Ik dronk een jenever en dacht terug aan vroeger.’
Herinneringen duiken op aan een jeugdvriend, diens vriendin wier borst de ikfiguur eenmaal heeft aangeraakt, de later opgetreden vervreemding. Herinneringen aan ook politieke hartstochten, een en ander nu verwoord met de wat vermoeide ironie van de arrivé die het allemaal wel gezien heeft. Een nachtelijk bezoek aan het huis van de jeugdvriend waar de reeds lang met hem getrouwde zelfde vriendin de deur opent levert niet veel op dan veel verzwegen vragen en aarzelingen en een nogal banale conversatie.
In dit verhaal, dat heel zorgvuldig wordt verteld en dat ook wel ‘knap’ en ook wel voorzichtig-gedoseerd melancholisch is, blijft het, althans voor mij, net zo grijs en grauw als de schrijver het heeft willen presenteren. Door de spleten van al dat onderkoelde zie je geen kleurige of fascinerende mysteriën opflitsen.
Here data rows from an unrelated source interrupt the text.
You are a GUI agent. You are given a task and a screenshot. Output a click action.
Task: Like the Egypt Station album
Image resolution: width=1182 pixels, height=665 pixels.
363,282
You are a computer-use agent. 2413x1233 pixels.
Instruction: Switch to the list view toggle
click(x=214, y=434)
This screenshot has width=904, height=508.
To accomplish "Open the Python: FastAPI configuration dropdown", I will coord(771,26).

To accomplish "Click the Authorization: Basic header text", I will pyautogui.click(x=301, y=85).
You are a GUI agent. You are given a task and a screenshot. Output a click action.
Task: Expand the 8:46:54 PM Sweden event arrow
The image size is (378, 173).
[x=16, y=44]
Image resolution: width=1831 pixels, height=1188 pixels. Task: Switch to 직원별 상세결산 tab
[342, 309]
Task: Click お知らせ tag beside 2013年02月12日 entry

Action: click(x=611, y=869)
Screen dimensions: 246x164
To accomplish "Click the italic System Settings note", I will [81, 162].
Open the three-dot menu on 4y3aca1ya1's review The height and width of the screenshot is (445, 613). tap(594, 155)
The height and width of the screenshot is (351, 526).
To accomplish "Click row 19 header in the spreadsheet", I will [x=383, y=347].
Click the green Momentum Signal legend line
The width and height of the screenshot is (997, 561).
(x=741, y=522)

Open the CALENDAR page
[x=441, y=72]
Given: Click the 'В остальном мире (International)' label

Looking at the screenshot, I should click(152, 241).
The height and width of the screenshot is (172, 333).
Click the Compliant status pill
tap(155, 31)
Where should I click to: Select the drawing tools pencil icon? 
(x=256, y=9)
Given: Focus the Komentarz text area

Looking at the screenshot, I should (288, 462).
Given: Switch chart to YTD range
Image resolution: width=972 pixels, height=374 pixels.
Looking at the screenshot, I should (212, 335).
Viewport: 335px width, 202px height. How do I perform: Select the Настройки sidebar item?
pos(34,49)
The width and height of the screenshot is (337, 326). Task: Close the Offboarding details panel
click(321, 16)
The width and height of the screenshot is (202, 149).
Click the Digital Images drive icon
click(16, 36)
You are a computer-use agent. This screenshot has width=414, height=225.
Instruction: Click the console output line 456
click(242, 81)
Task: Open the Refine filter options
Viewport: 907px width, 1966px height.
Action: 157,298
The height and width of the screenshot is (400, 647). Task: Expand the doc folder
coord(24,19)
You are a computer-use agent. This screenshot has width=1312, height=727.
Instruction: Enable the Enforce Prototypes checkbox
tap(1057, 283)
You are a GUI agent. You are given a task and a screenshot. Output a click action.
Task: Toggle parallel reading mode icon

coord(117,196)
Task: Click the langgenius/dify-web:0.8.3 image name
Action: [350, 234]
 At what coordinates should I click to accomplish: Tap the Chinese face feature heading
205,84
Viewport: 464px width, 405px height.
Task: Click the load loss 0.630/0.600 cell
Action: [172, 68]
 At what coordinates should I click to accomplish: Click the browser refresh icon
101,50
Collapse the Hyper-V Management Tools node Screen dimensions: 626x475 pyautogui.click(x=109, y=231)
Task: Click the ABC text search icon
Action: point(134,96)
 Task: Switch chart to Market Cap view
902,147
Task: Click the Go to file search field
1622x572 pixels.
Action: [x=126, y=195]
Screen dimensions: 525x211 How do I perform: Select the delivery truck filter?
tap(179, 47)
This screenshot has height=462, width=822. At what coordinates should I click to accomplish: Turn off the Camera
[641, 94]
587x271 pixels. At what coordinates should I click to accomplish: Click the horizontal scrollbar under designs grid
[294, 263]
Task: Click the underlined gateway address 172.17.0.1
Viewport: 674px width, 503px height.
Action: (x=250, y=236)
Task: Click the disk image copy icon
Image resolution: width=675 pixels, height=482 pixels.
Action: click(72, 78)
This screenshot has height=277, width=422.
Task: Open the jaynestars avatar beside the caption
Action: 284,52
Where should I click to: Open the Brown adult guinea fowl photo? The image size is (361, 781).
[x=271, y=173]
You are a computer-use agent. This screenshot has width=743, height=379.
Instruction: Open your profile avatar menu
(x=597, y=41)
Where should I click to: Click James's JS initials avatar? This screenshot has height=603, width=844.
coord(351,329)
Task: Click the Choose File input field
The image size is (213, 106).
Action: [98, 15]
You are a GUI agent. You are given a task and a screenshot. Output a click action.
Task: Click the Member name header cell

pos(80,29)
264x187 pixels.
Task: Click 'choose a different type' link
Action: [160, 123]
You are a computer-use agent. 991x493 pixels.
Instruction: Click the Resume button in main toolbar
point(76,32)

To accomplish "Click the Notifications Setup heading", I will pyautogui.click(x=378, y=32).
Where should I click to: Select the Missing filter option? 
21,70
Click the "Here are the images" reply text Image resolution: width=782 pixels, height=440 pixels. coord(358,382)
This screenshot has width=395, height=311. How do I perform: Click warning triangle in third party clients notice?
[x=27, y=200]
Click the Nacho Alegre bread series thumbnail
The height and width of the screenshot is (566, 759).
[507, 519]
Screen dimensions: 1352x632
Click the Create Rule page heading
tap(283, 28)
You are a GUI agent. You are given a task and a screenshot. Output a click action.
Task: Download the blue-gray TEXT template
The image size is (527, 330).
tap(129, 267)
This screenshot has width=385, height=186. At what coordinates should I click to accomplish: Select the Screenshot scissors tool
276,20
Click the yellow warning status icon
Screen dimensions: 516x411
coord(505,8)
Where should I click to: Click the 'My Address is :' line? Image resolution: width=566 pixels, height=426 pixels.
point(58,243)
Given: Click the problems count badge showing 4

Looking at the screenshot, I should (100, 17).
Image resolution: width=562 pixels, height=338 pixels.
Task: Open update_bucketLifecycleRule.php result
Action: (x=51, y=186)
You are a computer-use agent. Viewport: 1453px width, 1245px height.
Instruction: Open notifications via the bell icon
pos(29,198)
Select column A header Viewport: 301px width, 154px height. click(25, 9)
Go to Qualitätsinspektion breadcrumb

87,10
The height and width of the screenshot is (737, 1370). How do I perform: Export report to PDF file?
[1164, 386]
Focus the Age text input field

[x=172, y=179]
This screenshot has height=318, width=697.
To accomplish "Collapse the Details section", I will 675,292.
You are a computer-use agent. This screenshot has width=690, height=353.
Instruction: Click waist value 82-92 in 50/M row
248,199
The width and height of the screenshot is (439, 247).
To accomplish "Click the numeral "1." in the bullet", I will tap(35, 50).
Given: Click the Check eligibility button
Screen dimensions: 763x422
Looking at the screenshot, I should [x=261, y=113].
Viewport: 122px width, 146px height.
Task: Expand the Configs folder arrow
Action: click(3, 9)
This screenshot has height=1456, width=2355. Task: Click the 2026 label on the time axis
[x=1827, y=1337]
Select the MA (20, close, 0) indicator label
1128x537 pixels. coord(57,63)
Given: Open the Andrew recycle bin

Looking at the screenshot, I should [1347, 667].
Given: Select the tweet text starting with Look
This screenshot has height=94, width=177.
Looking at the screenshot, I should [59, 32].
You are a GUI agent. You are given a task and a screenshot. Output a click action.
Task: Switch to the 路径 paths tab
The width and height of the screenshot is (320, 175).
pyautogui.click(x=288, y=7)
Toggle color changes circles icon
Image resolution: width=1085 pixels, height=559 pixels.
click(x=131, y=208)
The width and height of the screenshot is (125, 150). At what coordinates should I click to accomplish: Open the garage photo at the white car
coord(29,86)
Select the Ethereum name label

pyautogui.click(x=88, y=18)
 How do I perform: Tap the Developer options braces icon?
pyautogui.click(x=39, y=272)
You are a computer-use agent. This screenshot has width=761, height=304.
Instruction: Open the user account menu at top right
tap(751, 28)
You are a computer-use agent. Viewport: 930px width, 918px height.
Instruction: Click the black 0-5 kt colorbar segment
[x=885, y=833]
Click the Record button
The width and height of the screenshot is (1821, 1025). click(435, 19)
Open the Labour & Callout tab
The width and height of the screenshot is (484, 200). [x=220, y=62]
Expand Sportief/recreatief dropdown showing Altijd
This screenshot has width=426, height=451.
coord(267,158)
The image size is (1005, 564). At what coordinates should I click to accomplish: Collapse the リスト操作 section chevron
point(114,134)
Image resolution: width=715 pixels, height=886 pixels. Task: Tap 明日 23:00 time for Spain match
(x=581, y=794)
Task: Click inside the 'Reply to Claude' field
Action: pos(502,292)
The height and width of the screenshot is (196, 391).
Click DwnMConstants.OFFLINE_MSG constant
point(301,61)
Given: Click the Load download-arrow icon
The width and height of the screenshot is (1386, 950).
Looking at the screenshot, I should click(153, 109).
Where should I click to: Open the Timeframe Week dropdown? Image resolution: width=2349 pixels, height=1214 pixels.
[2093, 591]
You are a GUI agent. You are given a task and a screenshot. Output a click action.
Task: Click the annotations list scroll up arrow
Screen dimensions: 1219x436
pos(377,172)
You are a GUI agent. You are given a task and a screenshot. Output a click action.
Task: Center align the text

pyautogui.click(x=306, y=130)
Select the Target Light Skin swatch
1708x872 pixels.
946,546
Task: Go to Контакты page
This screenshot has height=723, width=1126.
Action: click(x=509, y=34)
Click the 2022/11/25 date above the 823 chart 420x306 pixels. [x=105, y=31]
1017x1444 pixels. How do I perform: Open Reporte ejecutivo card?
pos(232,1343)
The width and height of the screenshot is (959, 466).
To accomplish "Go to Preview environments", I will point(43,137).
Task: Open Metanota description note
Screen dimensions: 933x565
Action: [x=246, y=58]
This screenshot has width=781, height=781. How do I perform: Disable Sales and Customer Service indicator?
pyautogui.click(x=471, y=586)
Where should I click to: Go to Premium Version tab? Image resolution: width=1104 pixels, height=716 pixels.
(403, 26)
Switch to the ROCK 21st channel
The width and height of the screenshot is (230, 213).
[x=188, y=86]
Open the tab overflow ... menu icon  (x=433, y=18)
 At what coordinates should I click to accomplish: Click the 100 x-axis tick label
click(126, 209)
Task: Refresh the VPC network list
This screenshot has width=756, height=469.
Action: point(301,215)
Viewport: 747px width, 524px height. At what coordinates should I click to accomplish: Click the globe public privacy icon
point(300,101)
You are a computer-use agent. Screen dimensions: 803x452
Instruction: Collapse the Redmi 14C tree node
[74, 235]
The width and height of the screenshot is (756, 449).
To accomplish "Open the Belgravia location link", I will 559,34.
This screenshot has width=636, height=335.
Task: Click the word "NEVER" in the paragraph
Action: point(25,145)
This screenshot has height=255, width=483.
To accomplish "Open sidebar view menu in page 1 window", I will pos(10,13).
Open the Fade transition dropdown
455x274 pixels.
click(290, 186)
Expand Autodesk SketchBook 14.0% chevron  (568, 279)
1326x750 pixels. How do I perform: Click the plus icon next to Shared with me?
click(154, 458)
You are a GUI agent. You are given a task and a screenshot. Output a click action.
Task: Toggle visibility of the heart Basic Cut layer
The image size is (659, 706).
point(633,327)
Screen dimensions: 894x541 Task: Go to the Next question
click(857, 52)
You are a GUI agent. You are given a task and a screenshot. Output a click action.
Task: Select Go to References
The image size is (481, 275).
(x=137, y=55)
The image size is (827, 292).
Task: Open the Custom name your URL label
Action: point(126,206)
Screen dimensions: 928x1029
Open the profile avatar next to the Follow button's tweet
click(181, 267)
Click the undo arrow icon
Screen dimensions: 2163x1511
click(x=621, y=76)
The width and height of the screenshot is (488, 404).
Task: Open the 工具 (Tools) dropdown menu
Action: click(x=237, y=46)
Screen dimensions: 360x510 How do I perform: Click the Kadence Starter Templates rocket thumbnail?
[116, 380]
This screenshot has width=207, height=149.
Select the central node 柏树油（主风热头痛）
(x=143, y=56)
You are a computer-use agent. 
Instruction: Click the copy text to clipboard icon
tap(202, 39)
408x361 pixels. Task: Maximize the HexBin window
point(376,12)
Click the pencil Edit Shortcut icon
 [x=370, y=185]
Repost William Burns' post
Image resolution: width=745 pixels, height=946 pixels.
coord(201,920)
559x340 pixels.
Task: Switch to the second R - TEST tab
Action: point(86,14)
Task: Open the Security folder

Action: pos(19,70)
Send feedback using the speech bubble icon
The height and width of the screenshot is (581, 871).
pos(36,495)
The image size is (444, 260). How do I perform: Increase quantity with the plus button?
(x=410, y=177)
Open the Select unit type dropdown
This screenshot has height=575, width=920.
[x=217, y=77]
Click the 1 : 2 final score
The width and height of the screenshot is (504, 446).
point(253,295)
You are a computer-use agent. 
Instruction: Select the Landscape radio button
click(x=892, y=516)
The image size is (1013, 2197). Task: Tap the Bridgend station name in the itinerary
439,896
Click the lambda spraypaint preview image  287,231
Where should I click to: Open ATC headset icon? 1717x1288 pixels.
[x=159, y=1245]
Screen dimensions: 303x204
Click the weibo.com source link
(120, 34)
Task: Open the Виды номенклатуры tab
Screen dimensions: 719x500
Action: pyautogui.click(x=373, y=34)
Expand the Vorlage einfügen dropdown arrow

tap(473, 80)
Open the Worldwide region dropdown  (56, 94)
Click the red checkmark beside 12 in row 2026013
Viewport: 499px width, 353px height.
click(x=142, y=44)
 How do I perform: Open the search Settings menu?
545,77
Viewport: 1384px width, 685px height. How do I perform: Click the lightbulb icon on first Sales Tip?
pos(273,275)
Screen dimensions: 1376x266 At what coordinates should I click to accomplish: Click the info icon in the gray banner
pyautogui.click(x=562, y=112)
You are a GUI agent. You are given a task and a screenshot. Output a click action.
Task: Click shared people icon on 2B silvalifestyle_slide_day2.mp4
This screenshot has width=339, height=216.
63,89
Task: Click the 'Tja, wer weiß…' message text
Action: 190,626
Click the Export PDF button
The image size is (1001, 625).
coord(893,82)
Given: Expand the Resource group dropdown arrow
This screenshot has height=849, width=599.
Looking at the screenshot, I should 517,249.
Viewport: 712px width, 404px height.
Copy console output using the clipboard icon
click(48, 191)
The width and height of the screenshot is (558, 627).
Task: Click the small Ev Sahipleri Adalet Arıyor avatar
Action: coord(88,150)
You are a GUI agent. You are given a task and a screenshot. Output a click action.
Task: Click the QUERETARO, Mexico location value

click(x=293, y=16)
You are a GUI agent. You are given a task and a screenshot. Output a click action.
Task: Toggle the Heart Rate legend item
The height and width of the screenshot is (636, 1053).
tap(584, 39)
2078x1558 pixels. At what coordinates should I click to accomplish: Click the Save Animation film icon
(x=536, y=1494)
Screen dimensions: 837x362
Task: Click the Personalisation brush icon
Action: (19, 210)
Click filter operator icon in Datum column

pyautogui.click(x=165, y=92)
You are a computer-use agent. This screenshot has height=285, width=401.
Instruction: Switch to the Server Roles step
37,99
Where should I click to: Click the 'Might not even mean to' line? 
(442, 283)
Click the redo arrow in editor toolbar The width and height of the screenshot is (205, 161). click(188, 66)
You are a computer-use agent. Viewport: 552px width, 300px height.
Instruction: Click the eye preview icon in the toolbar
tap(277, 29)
En die dimensie waardoor je als lezer af en toe ineens alert wordt bezit het titelverhaal Genoegens van weleer ineens wel. De vertelling doet denken aan Bliss van Katherine Mansfield, waar het ook gebeurt dat een in kinderogen sprookjesachtig feest plotseling wordt ontluisterd door vrij- en zuippartijen van de volwassenen. De ikfiguur, hier een kleine jongen, maakt samen met zijn jongere zusje mee hoe hun ouders zich overgeven aan overspel, ruzies, verzoeningen en tenslotte matte berusting. Ook hier worden vele dramatische elementen die tevens binnendringen in het volwassen bestaan van de jongen en zijn zuster, met een soort hygiënische ironie gerelativeerd. Maar het verhaal wordt uit een dreigende banaliteit gered door een soort spookverschijning die de beide kinderen tegelijk zien wanneer zij voor de ontzettingen van het dansfeest gevlucht zijn naar het strand. Een vrouw, als lichtgevend, verschijnt uit de nevels en verdwijnt op onachterhaalbare wijze. Later wil de ikfiguur dit weer inpassen in het normale bestaan: ‘Die vrouw, waarschijnlijk geheel in de war, ruzie met haar minnaar, zonder orgasme gepakt in het vochtige zand. Zo was het natuurlijk werkelijk gegaan.’
Maar in de échte, buiten-logische werkelijkheid, betekent deze vrouw voor de ikfiguur het symbool van het onblusbaar verlangen.